Personally I like this language the most. While in the beginning it is hard to adjust to the strict checking of types, after a lot of messing around you get the hang of it and the outcome is great.

    
const firstStringExample: string = 'This example is of the type string'; const stringExample = (person: string) => { return `Hello, ${person}`; } stringExample('Jane');
    
interface Person { firstName: string; lastName: string; age: number; hasWebsite: boolean; } const objectExample = (person: Person) => { return `Hello, ${person.firstName}`; } objectExample({ firstName: 'Jane', lastName: 'Doe', age: 30, hasWebsite: true });
    
interface Person { firstName: string; lastName: string; age: number; hasWebsite: boolean; } const arrayExample = (persons: Person[]) => { persons.forEach((person: Person, key: number) => { return `Hello, ${person.firstName} - ${person.age}`; }) } const personsArray = [ { firstName: 'Jane', lastName: 'Doe', age: 30, hasWebsite: false }, { firstName: 'John', lastName: 'Doe', age: 30, hasWebsite: false }, { firstName: 'React', lastName: 'Doe', age: 30, hasWebsite: false }, { firstName: 'Flavor', lastName: 'Doe', age: 30, hasWebsite: false }, { firstName: 'Jane', lastName: 'Doe', age: 30, hasWebsite: false }, { firstName: 'Jane', lastName: 'Doe', age: 30, hasWebsite: false }, { firstName: 'Jane', lastName: 'Doe', age: 30, hasWebsite: false }, ]; arrayExample(personsArray);

Tool(s) for dynamic type checking

  • PropTypes

PropTypes

React (and potentially other libraries) will check props passed to your components against those definitions, and warn in development if they don’t match.

React has provided its own build in type checker, for the latest version of React it has moved the PropTypes to a stand alone package. These PropTypes have a range of validators that can be used in checking the props in your React application. When the types don’t match you will get an error or warning in your JavaScript console. For a list of all the exported types you can view the documentation.

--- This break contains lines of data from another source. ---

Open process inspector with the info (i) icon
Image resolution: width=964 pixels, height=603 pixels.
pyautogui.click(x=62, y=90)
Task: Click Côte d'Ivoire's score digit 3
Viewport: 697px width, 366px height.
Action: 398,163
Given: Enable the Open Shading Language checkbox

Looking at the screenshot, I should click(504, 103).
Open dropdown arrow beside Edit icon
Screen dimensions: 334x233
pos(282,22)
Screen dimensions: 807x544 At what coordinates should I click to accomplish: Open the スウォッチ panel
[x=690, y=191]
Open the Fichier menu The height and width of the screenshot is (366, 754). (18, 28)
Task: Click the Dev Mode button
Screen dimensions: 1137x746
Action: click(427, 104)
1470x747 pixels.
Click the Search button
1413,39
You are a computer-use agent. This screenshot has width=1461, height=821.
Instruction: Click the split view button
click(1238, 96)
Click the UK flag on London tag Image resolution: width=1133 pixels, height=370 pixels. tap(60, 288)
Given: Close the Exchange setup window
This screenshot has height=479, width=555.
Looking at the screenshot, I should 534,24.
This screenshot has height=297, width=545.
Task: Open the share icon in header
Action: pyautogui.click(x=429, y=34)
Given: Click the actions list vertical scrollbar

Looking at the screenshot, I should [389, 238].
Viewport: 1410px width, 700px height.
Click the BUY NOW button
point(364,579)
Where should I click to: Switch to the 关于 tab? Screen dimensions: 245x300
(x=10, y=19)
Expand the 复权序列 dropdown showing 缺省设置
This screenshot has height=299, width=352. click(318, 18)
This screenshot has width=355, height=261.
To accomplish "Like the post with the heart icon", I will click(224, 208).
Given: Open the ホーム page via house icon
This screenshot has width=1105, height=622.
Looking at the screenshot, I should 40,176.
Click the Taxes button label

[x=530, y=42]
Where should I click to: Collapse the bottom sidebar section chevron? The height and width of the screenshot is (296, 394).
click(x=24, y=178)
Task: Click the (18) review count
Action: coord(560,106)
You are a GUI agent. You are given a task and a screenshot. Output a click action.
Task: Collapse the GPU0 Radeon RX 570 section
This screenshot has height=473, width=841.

Here in Esign we use PropTypes in a lot of our React projects, mainly for Streamic.

    
import PropTypes from 'prop-types'; // your React component code Example.propTypes = { firstName: PropTypes.string; lastName: PropTypes.string; age: PropTypes.number; hasWebsite: PropTypes.bool; };

Recap

Type checking is a useful method for working more functionally and making fewer variable type errors. There are many ways of doing type checking, and there is no right or wrong method. In the end, there are only two things that matter: your personal preferences and the end result.